Immigrant and Muslim students around the country are experiencing high levels of anxiety and more bullying from their peers as Republican presidential candidate Donald Trump’s inflammatory campaign makes its way into classrooms. Trump’s unapologetic anti-immigrant, anti-Muslim rhetoric has created a “Trump effect” leading to increased bullying, harassment, and intimidation of students whose race, religions, or nationalities have been the verbal targets, according to a Southern Poverty Law Center and Teaching Tolerance report.

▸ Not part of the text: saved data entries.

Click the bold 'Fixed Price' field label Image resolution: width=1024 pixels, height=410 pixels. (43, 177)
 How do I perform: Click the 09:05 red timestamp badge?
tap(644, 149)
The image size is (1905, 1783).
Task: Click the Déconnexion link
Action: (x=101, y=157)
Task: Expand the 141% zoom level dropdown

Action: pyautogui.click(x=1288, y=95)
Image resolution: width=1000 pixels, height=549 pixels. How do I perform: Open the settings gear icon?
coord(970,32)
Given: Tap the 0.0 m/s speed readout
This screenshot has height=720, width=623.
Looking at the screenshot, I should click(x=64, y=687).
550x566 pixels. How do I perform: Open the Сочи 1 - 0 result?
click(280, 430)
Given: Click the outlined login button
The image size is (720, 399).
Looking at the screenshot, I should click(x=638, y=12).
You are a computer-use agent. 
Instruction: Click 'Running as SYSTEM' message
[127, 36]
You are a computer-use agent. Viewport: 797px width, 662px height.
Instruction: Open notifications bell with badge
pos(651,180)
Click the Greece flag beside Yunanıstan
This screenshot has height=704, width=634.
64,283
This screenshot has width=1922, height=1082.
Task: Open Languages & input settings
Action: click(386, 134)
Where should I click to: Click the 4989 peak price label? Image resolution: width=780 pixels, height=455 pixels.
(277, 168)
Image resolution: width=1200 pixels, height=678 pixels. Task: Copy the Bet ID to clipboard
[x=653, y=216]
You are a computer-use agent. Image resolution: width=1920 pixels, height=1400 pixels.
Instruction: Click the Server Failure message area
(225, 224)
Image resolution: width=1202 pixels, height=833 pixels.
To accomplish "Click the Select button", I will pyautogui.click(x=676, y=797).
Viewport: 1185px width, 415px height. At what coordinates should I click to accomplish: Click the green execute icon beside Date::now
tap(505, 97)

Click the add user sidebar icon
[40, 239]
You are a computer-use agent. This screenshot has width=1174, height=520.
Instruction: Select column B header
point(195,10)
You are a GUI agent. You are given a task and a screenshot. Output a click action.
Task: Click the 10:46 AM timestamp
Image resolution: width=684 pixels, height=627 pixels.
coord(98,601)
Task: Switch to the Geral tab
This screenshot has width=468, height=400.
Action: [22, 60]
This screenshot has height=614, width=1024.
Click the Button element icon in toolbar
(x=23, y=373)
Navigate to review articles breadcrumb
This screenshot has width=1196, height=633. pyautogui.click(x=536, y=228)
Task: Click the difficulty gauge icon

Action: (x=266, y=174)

In a survey that solicited 5,000 comments from K-12 educators nationwide, at least 1,000 comments mentioned Trump as a factor that riled up racial and religious tension on campus. One respondent with a self-identified classroom that’s “50 percent Hispanic” stated that just Trump’s name alone was enough to “derail a class” with many students fearing that they would be “kicked out of the country.”
“The threats and violence against Muslim students on our campus has increased,” another respondent wrote in the survey. “The female Muslim students are targets around campus for bullying, and they say it’s while [sic] males who are the perpetrators.”
“So many of my students have begun to show hatred towards refugees, low-income and poverty citizens, and there has been an increase in religious bias,” yet another respondent wrote. “Many are taking the anger and hate-filled speeches of the candidates to heart and are projecting the messages onto students they feel fit the stereotypes in the speeches.”
Among other findings, more than two-thirds of teachers reported that students — mainly immigrants, children of immigrants, and Muslims — were concerned about what might happen to them or their families after the general election, the report indicated. More than half of teachers stated that they saw a rise in “uncivil political discourse” while more than one-third have observed an increase in anti-Muslim or anti-immigrant sentiment.
The SPLC report included a caveat stating that the report was based on an unscientific survey of more than 2,000 self-selecting teachers, including teachers who may be email subscribers to SPLC releases and those most concerned about the impact of the presidential campaign in the classroom.
Still, children are often sponges of their surrounding environment, so it seems particularly distressing that Trump has established himself as the leading Republican presidential candidate by putting forth, among other things, a harsh immigration policy plan that promises to deport the country’s 11.3 million undocumented population; threats to revoke remittances by Mexican immigrants until Mexico pays for a border wall spanning the southern U.S. border; and a proposal that would Muslims to register in a national database.
Trump has long refused to condemn the violence that keeps happening at his rallies. The increase in his hateful rhetoric has also corresponded with a rise in the number of violent, often racist and xenophobic attacks on peaceful protesters, as ThinkProgress previously documented.
Even Trump’s name has been proudly invoked among some supporters who chant “Trump” as a racist taunt. In one instance, Mic News reported that a “largely white” high school chanted “Trump” against an opposing team that included Latino students. And recently on the Tulane University campus, Trump’s slogan “Make America great again” slogan was tagged on a mock “border wall” at a fraternity house, which immigrants and people of color condemned as a “symbol of racism and oppression.”